Write out every one of the entries below line for line, changing nothing.

* Start *

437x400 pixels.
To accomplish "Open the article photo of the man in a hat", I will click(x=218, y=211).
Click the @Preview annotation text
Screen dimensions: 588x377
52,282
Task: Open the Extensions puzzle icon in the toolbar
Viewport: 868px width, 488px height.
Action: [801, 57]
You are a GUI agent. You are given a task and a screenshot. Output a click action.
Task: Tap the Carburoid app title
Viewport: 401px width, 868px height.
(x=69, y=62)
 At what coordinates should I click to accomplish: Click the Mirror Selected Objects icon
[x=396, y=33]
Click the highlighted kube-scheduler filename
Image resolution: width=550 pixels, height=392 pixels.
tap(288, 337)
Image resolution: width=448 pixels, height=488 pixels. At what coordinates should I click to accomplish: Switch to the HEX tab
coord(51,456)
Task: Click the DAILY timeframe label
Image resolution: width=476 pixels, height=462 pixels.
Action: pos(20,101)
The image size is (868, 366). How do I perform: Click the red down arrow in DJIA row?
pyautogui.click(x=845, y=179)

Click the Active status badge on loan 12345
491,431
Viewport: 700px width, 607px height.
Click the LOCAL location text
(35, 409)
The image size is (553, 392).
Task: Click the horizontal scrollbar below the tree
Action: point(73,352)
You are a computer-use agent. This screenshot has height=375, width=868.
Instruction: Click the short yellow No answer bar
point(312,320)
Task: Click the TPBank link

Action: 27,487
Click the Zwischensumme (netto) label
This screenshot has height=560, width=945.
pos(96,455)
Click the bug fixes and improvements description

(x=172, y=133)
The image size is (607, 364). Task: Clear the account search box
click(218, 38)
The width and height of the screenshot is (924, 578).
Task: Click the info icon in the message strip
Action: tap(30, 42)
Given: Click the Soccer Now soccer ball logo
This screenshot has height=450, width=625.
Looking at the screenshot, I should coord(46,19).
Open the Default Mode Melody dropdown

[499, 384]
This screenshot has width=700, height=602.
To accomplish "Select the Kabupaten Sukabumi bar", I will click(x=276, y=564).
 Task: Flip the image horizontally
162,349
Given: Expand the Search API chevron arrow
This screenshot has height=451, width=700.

* End *

◆ The output:
437x400 pixels.
To accomplish "Open the article photo of the man in a hat", I will click(x=218, y=211).
Click the @Preview annotation text
Screen dimensions: 588x377
52,282
Task: Open the Extensions puzzle icon in the toolbar
Viewport: 868px width, 488px height.
Action: [801, 57]
You are a GUI agent. You are given a task and a screenshot. Output a click action.
Task: Tap the Carburoid app title
Viewport: 401px width, 868px height.
(x=69, y=62)
 At what coordinates should I click to accomplish: Click the Mirror Selected Objects icon
[x=396, y=33]
Click the highlighted kube-scheduler filename
Image resolution: width=550 pixels, height=392 pixels.
tap(288, 337)
Image resolution: width=448 pixels, height=488 pixels. At what coordinates should I click to accomplish: Switch to the HEX tab
coord(51,456)
Task: Click the DAILY timeframe label
Image resolution: width=476 pixels, height=462 pixels.
Action: pos(20,101)
The image size is (868, 366). How do I perform: Click the red down arrow in DJIA row?
pyautogui.click(x=845, y=179)

Click the Active status badge on loan 12345
491,431
Viewport: 700px width, 607px height.
Click the LOCAL location text
(35, 409)
The image size is (553, 392).
Task: Click the horizontal scrollbar below the tree
Action: point(73,352)
You are a computer-use agent. This screenshot has height=375, width=868.
Instruction: Click the short yellow No answer bar
point(312,320)
Task: Click the TPBank link

Action: 27,487
Click the Zwischensumme (netto) label
This screenshot has height=560, width=945.
pos(96,455)
Click the bug fixes and improvements description

(x=172, y=133)
The image size is (607, 364). Task: Clear the account search box
click(218, 38)
The width and height of the screenshot is (924, 578).
Task: Click the info icon in the message strip
Action: tap(30, 42)
Given: Click the Soccer Now soccer ball logo
This screenshot has height=450, width=625.
Looking at the screenshot, I should coord(46,19).
Open the Default Mode Melody dropdown

[499, 384]
This screenshot has width=700, height=602.
To accomplish "Select the Kabupaten Sukabumi bar", I will click(x=276, y=564).
 Task: Flip the image horizontally
162,349
Given: Expand the Search API chevron arrow
This screenshot has height=451, width=700.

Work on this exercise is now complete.